------ DATA FOR PROCESSING

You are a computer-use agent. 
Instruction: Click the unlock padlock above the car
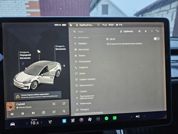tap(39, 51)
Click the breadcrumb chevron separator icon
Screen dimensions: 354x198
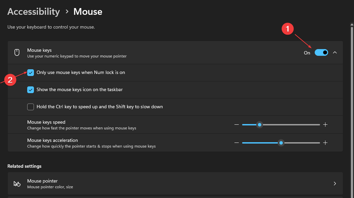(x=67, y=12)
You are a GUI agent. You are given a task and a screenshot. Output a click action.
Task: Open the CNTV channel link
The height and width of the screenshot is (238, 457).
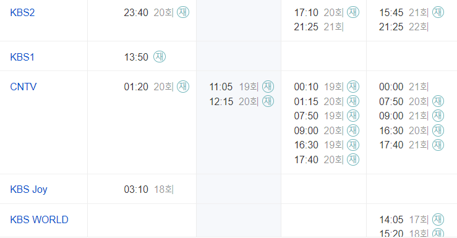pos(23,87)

------------
------ DATA FOR PROCESSING

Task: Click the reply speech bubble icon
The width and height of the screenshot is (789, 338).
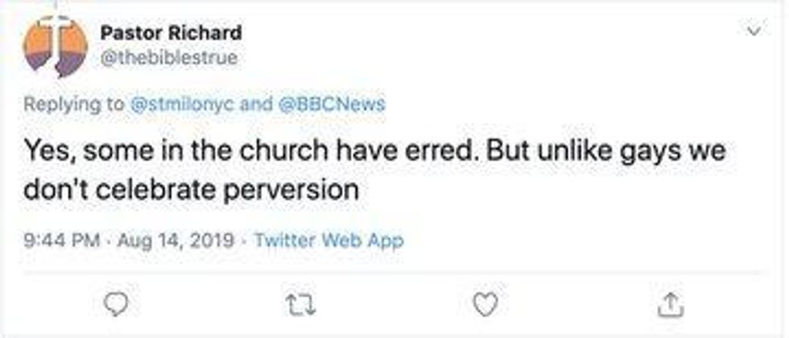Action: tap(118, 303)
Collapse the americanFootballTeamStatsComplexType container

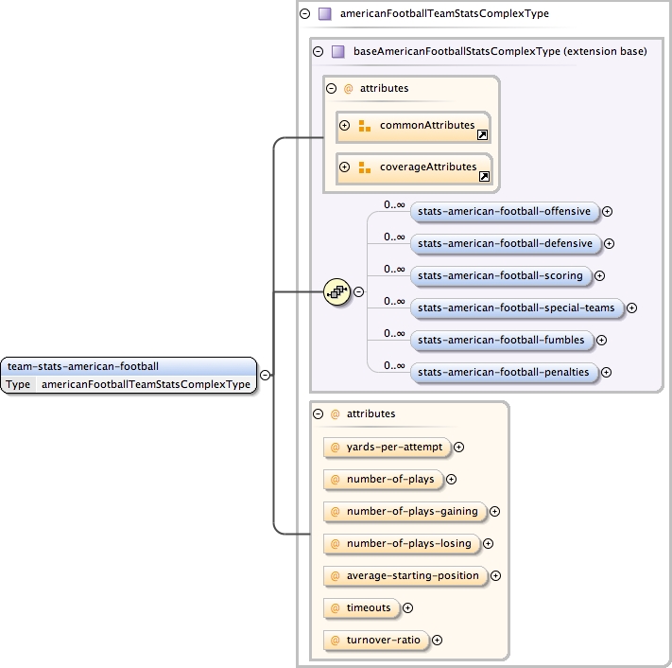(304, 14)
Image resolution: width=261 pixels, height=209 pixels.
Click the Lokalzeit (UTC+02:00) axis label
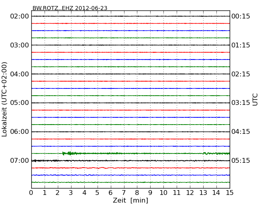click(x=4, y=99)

------------
------ DATA FOR PROCESSING

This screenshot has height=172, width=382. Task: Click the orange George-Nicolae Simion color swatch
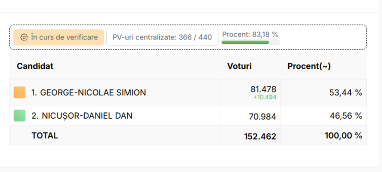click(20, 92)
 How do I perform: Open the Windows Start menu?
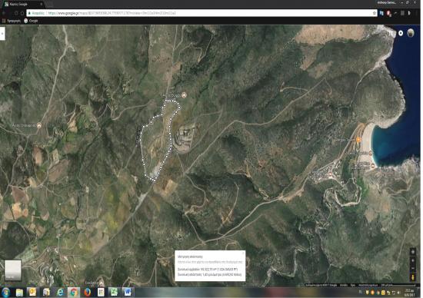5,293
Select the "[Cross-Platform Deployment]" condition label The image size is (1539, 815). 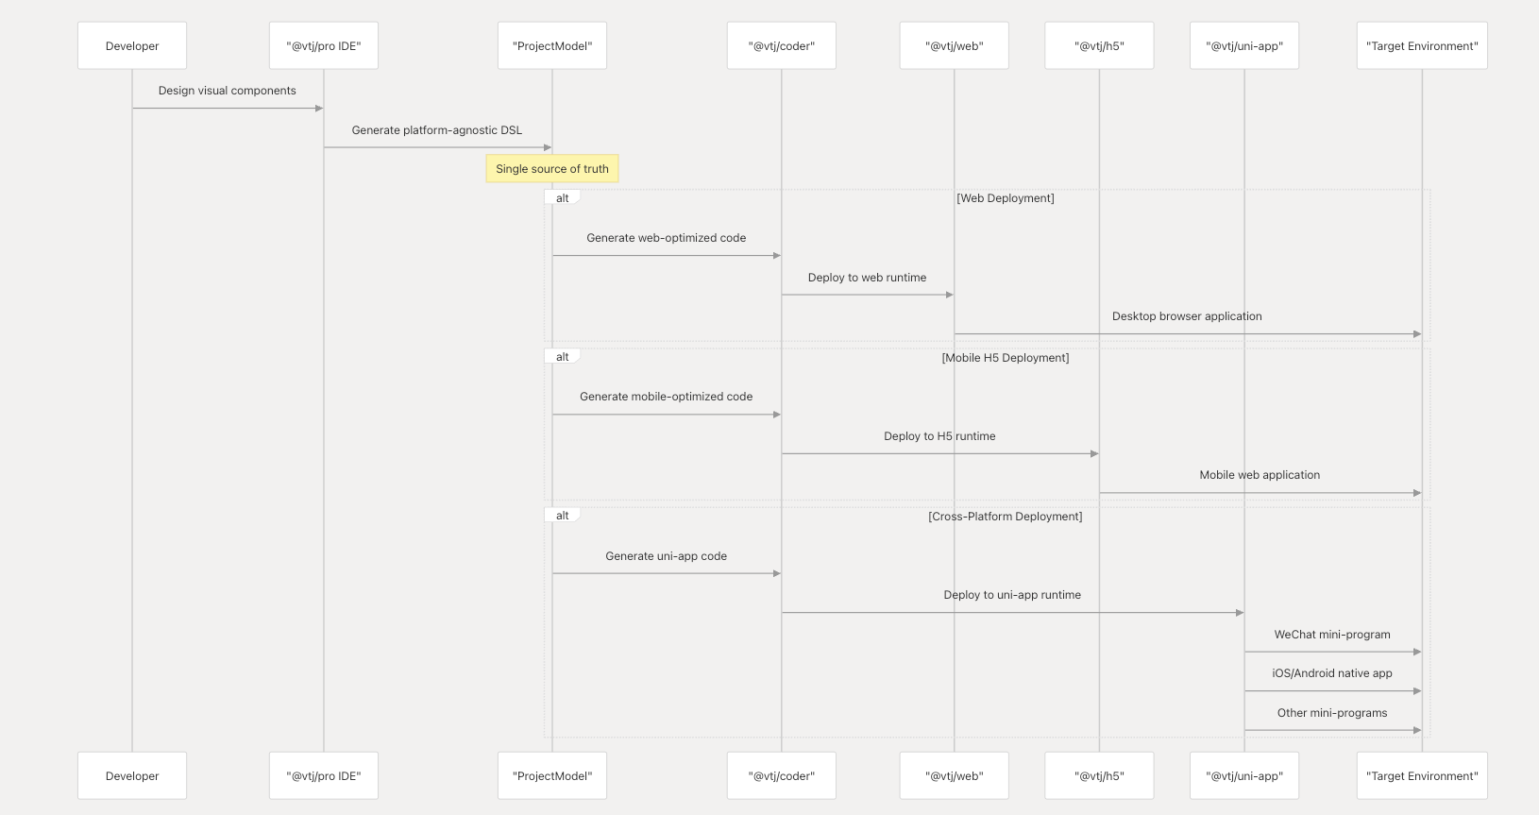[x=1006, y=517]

------------

# [ASSIGNMENT]
Reproduce the listing above only between the lines holding "You are a computer-use agent." and "Task: Open the CNTV channel link", inclusive. Every line must match exactly, and pictures are dropped.

# [ANSWER SPACE]
You are a computer-use agent. 
Instruction: Click the unlock padlock above the car
tap(39, 51)
Click the breadcrumb chevron separator icon
Screen dimensions: 354x198
(x=67, y=12)
You are a GUI agent. You are given a task and a screenshot. Output a click action.
Task: Open the CNTV channel link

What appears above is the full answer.